**SOURCE EXTRACT:**
The second part of an introduction to the basic concepts behind the 4-2-5 defense. The focus today are the base coverages that are used and absolutely NO references to zone-blitz schemes for a 300 pound defensive tackle covering a Slot Receiver. No talking and please sit down.

NCAA Football: Notre Dame at Virginia Geoff Burke-USA TODAY Sports

Covering the coverages

Let's take a look at the coverages used in the 4-2-5. If you can recall from part 1, the front 6 in the defensive alignment are totally distinct from the back 5 as far as coverage schemes are called. When you watch the Notre Dame Fighting Irish this fall, realize that there are 2 guys in the back 5 responsible for calling the coverage. This is another element unique to the 4-2-5 and one that Coach Elko has used through his career. The design here is to give two calls as the field is split in two parts with sometimes different coverages from one side to the other. The divide starts at the center on every snap and your two guys in the back making the calls are your weak and free safety.

Again, rather than get lost on all the technical aspects of this defense, you should start to see it as a common sense approach to best combat the spread offense. Take it in as a whole if you will, that it allows them to adjust to any formation with what they have on the field.

**COLLECTED MATERIAL:**
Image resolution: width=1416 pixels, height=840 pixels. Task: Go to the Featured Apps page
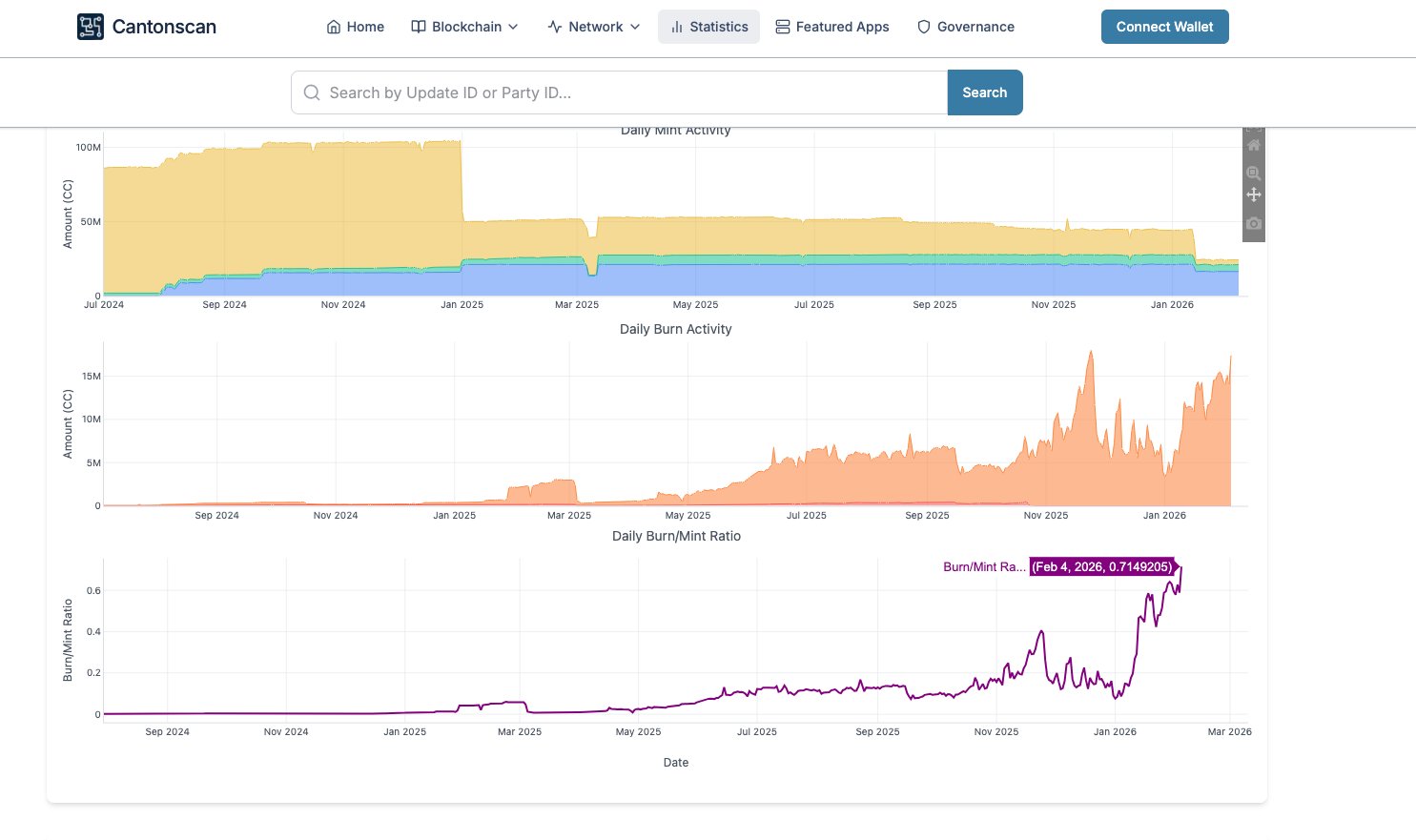[842, 27]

**WORK TO COMPLETE:**
A: Write out the 4-2-5 coverage piece from "Let's take a" up to and including "and free safety.", swapping "Coach Elko" for "the defensive coordinator".
B: Answer these about the 4-2-5 coverage piece:
(i) What is the focus of this second part of the introduction?
(ii) Which two players make the coverage calls?
(iii) What kind of offense is this defense described as a common-sense approach to combat?

**SOLUTIONS IN ORDER:**
A:
Let's take a look at the coverages used in the 4-2-5. If you can recall from part 1, the front 6 in the defensive alignment are totally distinct from the back 5 as far as coverage schemes are called. When you watch the Notre Dame Fighting Irish this fall, realize that there are 2 guys in the back 5 responsible for calling the coverage. This is another element unique to the 4-2-5 and one that the defensive coordinator has used through his career. The design here is to give two calls as the field is split in two parts with sometimes different coverages from one side to the other. The divide starts at the center on every snap and your two guys in the back making the calls are your weak and free safety.

B:
(i) The base coverages that are used
(ii) The weak safety and the free safety
(iii) The spread offense